=========================================================================================================================
Now in the second portion of the class, we’re going to analyze the ToothGrowth data in the R datasets package. 1. Load the ToothGrowth data and perform some basic exploratory data analyses 2. Provide a basic summary of the data. 3. Use confidence intervals and hypothesis tests to compare tooth growth by supp and dose. (Use the techniques from class even if there’s other approaches worth considering) 4. State your conclusions and the assumptions needed for your conclusions.
library(knitr)
opts_knit$set(progress=FALSE, verbose = TRUE)
opts_chunk$set(echo=TRUE, message=FALSE, tidy=TRUE, comment=NA,
fig.path="figure/", fig.keep="high", fig.width=10, fig.height=6,
fig.align="center")
Load needed libraries.
require(plyr)
require(ggplot2)
=============================================================================================================================
library(datasets)
boxplot(len ~ supp * dose, data = ToothGrowth, xlab = "Supp Dose", ylab = "Tooth Length",
main = "Boxplot of Tooth Growth Data")
** The boxplot graph shows on average that as the length of the tooth increases the dose is also increased.**
=============================================================================================================================
library(datasets)
x <- ToothGrowth
summary(x)
len supp dose
Min. : 4.2 OJ:30 Min. :0.50
1st Qu.:13.1 VC:30 1st Qu.:0.50
Median :19.2 Median :1.00
Mean :18.8 Mean :1.17
3rd Qu.:25.3 3rd Qu.:2.00
Max. :33.9 Max. :2.00
The ToothGrowth dataset explains the relation between the growth of teeth at each of three dose levels of Vitamin C (0.5, 1 and 2 mg) with each of two delivery methods(orange juice and ascorbic acid).

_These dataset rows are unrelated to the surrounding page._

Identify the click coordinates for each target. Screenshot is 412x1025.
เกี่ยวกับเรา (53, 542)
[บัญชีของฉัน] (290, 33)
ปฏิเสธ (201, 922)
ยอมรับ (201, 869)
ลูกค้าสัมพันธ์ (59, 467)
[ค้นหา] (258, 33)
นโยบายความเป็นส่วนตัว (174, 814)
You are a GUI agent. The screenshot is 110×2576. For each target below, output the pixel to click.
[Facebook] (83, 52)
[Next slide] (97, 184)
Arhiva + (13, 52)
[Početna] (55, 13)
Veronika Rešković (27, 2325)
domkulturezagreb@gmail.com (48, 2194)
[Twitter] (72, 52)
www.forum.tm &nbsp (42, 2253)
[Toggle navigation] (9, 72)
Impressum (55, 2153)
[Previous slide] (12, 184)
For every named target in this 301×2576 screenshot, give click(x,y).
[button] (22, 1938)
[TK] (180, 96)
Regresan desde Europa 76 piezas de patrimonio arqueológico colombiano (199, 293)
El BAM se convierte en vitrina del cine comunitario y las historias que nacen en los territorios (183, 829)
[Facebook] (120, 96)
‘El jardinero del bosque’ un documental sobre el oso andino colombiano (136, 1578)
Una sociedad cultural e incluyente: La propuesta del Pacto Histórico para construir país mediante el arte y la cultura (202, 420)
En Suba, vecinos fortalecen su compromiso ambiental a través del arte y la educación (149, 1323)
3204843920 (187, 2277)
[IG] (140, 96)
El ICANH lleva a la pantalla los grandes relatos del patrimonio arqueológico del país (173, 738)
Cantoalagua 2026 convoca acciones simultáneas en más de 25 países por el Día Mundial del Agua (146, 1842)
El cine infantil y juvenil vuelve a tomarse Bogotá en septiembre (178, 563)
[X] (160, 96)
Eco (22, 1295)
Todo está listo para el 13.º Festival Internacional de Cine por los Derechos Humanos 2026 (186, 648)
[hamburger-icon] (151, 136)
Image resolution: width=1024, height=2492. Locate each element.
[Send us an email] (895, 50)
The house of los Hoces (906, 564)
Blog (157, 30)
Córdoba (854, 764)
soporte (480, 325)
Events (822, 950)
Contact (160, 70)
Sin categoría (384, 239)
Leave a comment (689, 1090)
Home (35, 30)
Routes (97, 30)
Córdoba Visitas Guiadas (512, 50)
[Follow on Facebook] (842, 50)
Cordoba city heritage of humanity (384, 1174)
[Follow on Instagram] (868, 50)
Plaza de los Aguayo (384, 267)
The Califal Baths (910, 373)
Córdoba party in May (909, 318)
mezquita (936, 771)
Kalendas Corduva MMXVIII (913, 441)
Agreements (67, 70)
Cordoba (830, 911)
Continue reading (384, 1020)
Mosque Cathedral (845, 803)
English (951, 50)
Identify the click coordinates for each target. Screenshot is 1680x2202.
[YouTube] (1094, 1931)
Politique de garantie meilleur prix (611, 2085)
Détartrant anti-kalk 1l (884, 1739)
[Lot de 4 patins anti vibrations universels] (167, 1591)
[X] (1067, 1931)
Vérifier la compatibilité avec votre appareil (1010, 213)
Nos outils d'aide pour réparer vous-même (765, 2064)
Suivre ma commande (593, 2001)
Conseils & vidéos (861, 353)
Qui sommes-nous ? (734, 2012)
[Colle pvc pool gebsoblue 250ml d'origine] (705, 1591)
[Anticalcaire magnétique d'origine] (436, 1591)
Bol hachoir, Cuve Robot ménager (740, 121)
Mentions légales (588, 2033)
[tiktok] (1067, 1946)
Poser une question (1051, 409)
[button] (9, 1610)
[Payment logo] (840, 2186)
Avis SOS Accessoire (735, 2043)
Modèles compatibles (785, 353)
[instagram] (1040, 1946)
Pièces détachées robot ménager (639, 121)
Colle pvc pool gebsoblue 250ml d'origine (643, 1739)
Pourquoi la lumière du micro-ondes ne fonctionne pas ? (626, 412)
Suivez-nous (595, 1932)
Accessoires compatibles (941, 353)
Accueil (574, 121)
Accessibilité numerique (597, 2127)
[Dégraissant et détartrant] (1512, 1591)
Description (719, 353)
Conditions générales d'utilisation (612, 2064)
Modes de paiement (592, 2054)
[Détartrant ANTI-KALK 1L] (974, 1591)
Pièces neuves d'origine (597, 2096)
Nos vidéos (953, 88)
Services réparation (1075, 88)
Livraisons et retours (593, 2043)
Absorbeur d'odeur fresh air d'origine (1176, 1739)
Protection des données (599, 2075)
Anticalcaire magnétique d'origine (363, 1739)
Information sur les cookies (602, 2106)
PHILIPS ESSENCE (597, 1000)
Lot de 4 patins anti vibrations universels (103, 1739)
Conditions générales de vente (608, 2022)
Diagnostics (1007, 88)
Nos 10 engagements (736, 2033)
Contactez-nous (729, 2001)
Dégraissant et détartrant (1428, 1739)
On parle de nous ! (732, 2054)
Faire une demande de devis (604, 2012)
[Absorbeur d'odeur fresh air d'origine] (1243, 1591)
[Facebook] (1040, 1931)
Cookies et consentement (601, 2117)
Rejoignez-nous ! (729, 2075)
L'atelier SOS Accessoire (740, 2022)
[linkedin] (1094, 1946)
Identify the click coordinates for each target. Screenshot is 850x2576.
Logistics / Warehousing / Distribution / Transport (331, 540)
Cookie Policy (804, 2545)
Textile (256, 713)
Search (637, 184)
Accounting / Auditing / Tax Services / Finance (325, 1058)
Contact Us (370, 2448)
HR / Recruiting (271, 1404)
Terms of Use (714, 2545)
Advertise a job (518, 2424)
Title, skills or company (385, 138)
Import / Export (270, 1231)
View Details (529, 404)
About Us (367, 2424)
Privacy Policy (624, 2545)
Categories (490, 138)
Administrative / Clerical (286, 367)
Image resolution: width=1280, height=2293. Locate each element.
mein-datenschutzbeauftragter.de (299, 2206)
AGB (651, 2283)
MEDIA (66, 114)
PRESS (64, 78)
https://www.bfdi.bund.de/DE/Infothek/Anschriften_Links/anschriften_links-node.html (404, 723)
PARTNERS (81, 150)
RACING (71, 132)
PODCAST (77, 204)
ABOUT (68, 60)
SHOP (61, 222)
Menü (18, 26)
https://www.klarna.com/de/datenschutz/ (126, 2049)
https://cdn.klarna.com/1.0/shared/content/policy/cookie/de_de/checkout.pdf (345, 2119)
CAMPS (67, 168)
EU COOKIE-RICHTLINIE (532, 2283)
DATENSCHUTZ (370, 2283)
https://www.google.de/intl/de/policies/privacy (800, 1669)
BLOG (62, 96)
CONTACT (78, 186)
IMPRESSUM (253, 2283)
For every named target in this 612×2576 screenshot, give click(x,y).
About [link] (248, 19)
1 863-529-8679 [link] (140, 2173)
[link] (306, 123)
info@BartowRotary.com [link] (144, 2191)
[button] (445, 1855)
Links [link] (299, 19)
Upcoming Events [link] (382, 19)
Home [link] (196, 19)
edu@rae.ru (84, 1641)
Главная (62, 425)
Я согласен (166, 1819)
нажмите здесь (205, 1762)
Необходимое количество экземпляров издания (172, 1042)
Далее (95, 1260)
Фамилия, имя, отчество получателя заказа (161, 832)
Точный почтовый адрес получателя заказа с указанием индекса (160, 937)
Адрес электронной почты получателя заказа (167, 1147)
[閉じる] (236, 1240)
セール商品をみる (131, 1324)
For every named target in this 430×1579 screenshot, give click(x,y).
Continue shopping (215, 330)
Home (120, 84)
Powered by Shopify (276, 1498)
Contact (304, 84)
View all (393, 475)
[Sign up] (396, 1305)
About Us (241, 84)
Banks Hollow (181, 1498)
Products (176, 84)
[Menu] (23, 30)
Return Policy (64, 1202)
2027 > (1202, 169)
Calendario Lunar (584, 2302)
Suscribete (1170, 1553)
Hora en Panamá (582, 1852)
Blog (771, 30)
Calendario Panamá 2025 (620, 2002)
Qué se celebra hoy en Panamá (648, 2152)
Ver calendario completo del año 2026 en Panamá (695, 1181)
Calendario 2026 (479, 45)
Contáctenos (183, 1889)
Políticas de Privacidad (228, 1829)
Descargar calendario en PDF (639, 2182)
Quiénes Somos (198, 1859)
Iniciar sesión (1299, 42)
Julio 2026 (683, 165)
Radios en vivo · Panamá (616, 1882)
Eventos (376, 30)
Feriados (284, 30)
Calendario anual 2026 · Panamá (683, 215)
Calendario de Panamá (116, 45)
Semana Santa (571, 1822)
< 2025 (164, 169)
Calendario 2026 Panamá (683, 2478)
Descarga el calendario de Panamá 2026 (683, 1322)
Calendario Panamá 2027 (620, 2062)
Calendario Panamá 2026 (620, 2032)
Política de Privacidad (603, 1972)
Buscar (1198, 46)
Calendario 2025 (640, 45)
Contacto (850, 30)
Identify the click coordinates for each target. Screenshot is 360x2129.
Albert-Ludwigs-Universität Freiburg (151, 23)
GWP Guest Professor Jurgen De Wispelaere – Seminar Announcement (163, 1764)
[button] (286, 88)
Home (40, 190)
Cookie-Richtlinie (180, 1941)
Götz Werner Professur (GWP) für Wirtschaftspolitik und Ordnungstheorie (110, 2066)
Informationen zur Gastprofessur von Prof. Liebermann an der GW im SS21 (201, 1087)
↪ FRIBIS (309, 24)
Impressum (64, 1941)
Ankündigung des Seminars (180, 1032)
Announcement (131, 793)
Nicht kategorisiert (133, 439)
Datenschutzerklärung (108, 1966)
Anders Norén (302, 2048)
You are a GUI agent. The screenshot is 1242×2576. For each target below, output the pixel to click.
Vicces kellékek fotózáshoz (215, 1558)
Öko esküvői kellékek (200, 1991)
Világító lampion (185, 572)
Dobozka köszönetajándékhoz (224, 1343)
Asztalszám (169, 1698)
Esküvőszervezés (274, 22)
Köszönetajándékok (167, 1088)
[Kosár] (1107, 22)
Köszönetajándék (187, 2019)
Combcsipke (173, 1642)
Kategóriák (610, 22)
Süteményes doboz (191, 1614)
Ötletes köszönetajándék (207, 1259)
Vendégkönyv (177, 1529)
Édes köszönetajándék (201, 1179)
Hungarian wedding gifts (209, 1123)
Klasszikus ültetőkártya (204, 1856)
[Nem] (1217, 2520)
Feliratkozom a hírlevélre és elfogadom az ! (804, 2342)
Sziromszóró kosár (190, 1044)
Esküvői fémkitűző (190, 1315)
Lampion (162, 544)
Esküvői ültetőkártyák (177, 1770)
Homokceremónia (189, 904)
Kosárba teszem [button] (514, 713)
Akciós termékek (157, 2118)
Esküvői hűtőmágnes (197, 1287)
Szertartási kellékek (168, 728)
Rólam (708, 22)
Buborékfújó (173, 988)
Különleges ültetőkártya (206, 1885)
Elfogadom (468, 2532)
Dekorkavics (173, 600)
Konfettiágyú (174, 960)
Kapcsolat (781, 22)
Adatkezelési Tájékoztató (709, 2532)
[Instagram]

=============================================================================================================================
alpha <- 0.05 # 95% confidence interval for 2 tail z values
z.half.alpha <- qnorm(1 - alpha/2)
c(-z.half.alpha, z.half.alpha)
[1] -1.96 1.96
t.test(x$len[x$supp == "OJ"], x$len[x$supp == "VC"], paired = TRUE) # Hypothesis 1 that OJ does not improve growth more than VC
Paired t-test
data: x$len[x$supp == "OJ"] and x$len[x$supp == "VC"]
t = 3.303, df = 29, p-value = 0.00255
alternative hypothesis: true difference in means is not equal to 0
95 percent confidence interval:
1.409 5.991
sample estimates:
mean of the differences
3.7
t.test(x$len, x$dose) # Hypothesis 2 that dosage improves growth
Welch Two Sample t-test
data: x$len and x$dose
t = 17.81, df = 59.8, p-value < 2.2e-16
alternative hypothesis: true difference in means is not equal to 0
95 percent confidence interval:
15.66 19.63
sample estimates:
mean of x mean of y
18.813 1.167
=============================================================================================================================
With Hypothesis 1 - The Paired Test: the 95% confidence interval contains the sample mean of the differences between -1.96 to 1.96, the hypothesis cannot be rejected. Therefore, there is insufficient evidence to conclude that supplement OJ will works any better than supplement VC.**
With Hypothesis 2 - The Welch 2 Sample T-Test: the 95% confidence interval contains the sample mean of the differences between -1.96 to 1.96, the hypothesis cannot be rejected. Therefore, there is sufficient evidence to conclude that increased dosages will effect tooth Growth. **
Due to the values obtained it can be assumed that there is a difference in the growth of the tooth while the doses are larger. By looking at the boxplot and the assumptions from the hypothesis, the delivery methods are independent of the dose size.